Recently, I learned how to program deep and convolutional neural networks using various frameworks like PyTorch and TensorFlow-Keras. Here is an application of one such neural network on the MNIST dataset for Handwritten Digit classification/recognition.
I trained a CNN on the MNIST dataset that gives around 99% accuracy on the testing dataset. However, these figures hold little value when you use these models in the real world. This is because if you look at the MNIST dataset, you will find that a lot of digits like 6 have very little variations, in them and therefore the model has a little bit of bias.
To test the performance of the CNN model on real-world data I created a Streamlit Web app.

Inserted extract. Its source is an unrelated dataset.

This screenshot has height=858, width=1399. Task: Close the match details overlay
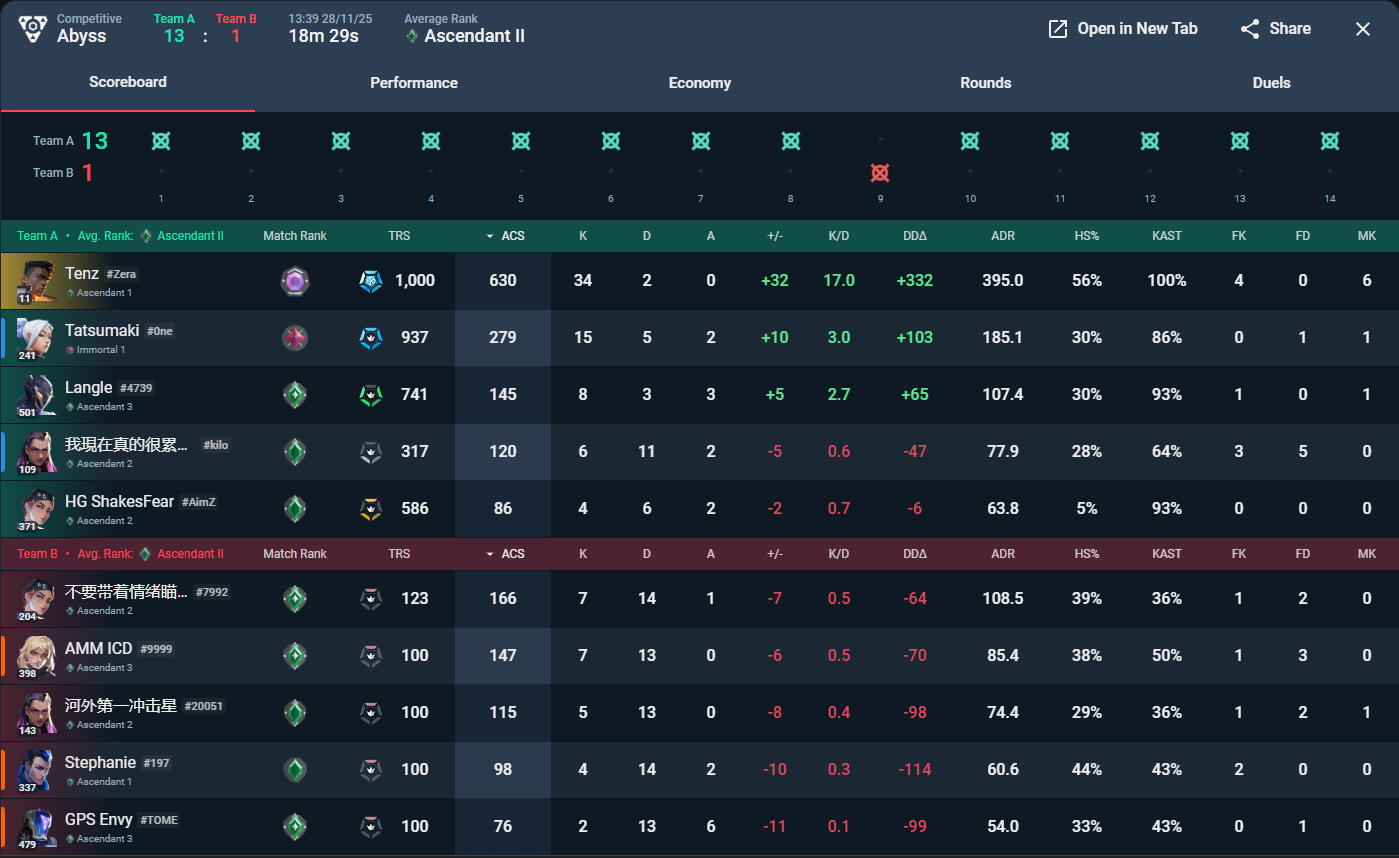[x=1362, y=29]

The details of the model and the app are given below the demo.
Streamlit App
https://share.streamlit.io/manassharma07/mnist-plus/main/mnist_CNN_app.py
The app above is quite neat and also shows what the prediction process looks like.
The user’s handwritten input is captured in a 200×200 pixel box, which is then converted to an image. Subsequently, image processing is done to find a rectangle that completely encompasses the digit blob. Then this rectangular crop of the user input is further processed. Firstly it is converted to grayscale, then resized to a 22×22 image using BILINEAR interpolation. Then a padding of 3 pixels is applied on all the sides of the image to get a 28×28 image. This image still has pixel values in the range of 0-255. These are then normalized by dividing by 255. Then the pixel values are standardized by using the mean and standard deviation of the training MNIS dataset. Finally, the processed image is passed to the CNN model to make a prediction.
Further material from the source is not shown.